Prolonged hypoxia upregulates vascular endothelial growth factor messenger RNA expression in ovine fetal membranes and placenta

Objective: In ovine fetuses, 4 days of hypoxia resulted in a large increase in urine flow, without the development of polyhydramnios, which suggests that intramembranous absorption of the amniotic fluid was enhanced. Because vascular endothelial growth factor is speculated to be a regulator of intramembranous absorption through increases of membrane vascularity and fluid transport, we hypothesized that hypoxia upregulated vascular endothelial growth factor gene expression in the fetal membranes. Study Design: Five near-term ovine fetuses that were subjected to 4 days of hypoxia and 5 age-matched time controls were studied.

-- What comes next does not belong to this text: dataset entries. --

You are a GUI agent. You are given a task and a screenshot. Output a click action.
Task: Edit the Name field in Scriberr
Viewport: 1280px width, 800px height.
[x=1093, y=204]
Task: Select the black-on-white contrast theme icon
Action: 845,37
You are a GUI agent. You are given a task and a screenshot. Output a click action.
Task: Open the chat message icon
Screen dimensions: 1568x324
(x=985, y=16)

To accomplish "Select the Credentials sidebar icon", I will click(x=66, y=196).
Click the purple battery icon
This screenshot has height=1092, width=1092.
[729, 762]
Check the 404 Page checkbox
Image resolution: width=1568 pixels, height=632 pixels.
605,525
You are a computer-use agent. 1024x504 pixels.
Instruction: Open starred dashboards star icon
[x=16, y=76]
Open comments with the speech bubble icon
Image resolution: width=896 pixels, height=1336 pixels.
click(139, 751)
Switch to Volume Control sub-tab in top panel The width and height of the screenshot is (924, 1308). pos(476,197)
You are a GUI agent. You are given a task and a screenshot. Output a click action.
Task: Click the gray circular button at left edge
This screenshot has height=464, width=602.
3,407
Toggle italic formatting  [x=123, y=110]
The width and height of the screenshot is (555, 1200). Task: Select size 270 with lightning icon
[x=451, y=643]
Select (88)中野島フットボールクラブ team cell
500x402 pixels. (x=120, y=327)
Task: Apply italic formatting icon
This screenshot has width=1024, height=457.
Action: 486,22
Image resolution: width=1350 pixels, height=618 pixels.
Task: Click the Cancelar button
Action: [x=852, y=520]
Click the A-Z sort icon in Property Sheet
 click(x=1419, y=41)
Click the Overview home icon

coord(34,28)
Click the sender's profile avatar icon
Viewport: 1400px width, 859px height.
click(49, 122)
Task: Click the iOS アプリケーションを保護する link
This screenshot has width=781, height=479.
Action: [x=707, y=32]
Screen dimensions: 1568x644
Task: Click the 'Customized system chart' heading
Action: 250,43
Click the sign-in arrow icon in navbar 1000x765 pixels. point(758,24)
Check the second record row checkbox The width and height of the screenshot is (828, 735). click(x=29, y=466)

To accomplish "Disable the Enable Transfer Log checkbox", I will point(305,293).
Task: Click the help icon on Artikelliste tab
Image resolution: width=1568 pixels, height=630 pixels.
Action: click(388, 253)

On day 4, the amnion, chorion, and placenta were collected for cellular localization and quantification of vascular endothelial growth factor messenger RNA and for the determination of vascular endothelial growth factor molecular forms that were expressed. The data were analyzed statistically with the use of t tests and 2-factor analyses of variance. Results: Vascular endothelial growth factor messenger RNA was expressed in the fetal membranes localized to the amniotic epithelium and chorionic cytotrophoblast, and to the villous cytotrophoblast of the placenta. In hypoxic fetuses, vascular endothelial growth factor messenger RNA levels in these cell layers were significantly increased compared with the controls. Five vascular endothelial growth factor molecular forms were identified with vascular endothelial growth factor164 being the most abundant form expressed. The pattern of expression of the forms was not altered by hypoxia. Conclusion: In the near-term ovine fetus, hypoxia induced vascular endothelial growth factor messenger RNA expression in the amnion, chorion, and placenta. This was associated with an increase in intramembranous absorption of amniotic fluid. We speculate that the increased intramembranous absorption was mediated by a vascular endothelial growth factor-induced increase in the transport of amniotic fluid into the fetal membranes. (Am J Obstet Gynecol 2002;186:303-10.)